The 1997 Owatonna High School graduate began doubting late in the spring he’d be able to offer his Iron KoMet at all this summer. Those workouts had always been indoors in years past and leaned heavily on weight lifting. That wasn’t going to fly this summer, though, with heavy concern over indoor gatherings during the pandemic.
But with some imagination, including Wiuff reconsidering what really makes a good workout, the Iron KoMet has gone unimpeded for the fifth straight year.
Wiuff and the 100-or-so athletes he’s guiding five days per week have said hello to the great outdoors in this latest Iron KoMet rendition. En route, they’ve said hello to runs around the K-M outdoor track, up-downs, burpees, lunges, pushups, kettle-bell exercises and plenty of jumps.
“We can do a lot of great things outside,” said Wiuff, who’s closely adhering to all of the stay-safe Center for Disease Control guidelines during this pandemic. That includes screening kids prior to every workout by taking temperatures, social distancing, and hand and equipment sanitizing.
“All of our workouts are on the turf (or track at K-M’s Telecom Stadium),” Wiuff said. “We’re doing a lot of things that I may have ignored in the past because maybe I fell too much in love with lifting heavy weights.”
Prior to COVID-19, Wiuff’s answer to pretty much everything workout-wise leaned on weight lifting. But not anymore.
Credit the pandemic and Wiuff’s willingness to adjust for that. Now, it’s all about movement and taking advantage of the space allowed as workouts have shifted outdoors.
“In the past, I thought if you can’t throw a ball very well, go lift weights,” Wiuff said. “But I’m learning that that’s not the answer for everything. Just doing athletic movements is what I’m concentrating on now, with running and jumping, being athletic and having mobility. I’m learning that in some ways, that is more important than lifting heavy weights.”
Wiuff offers eight separate workout sessions on Mondays, Wednesdays and Fridays, each lasting an hour. Tuesdays and Thursdays there are four more sessions, again an hour each. All of it is run through K-M’s community education.
The sessions don’t always end well. Or do they?
There was some vomiting that went on for a few athletes last week, after workouts closed with them running 400 meters as hard as they could.

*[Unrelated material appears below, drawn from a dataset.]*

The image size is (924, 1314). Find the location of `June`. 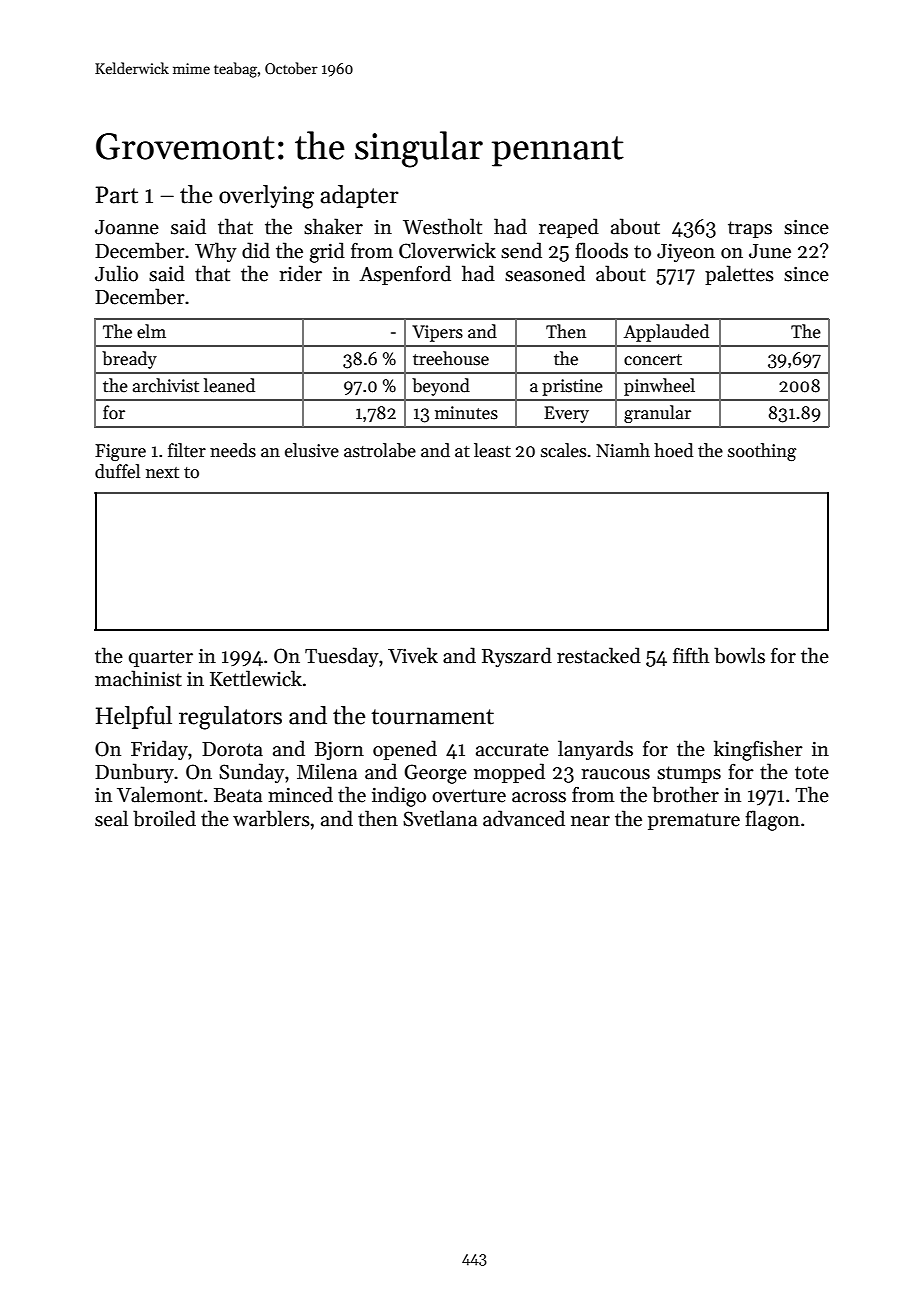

But Wiuff insists the occasional “puker” isn’t the worst thing in the world.
“These workouts can be more mental than they are physical,” Wiuff said. “The mental aspect is that when your mind is telling you that you want to quit, that you go at it even harder. It teaches you to work through those tough patches. And that can help you across the board in life, being mentally tough. That’s especially true now, with everything going on (in the world).”
Wiuff’s athletes seem to be buying into that.
“This teaches us to stay strong and stay positive, and it really helps with mental health,” said incoming Mollie Koch, a hockey player and figure skater who'll be in eighth grade in the fall. “I like that. And I like how it’s getting me into shape.”
Fellow Iron KoMet participant Mckenzie Holz also appreciates Wiuff’s approach. The incoming freshman says that Wiuff pushes his athletes, but not so much that he doesn’t allow them to take a break if needed.
But few ask for one. That includes Holz, who specializes in track and field. She intends to stay at this all summer and then take Wiuff’s workouts with her into the fall and winter.
“He pushes you, and that’s good,” Holz said. “I wanted to stay healthy this summer. Plus, it’s just something to do.”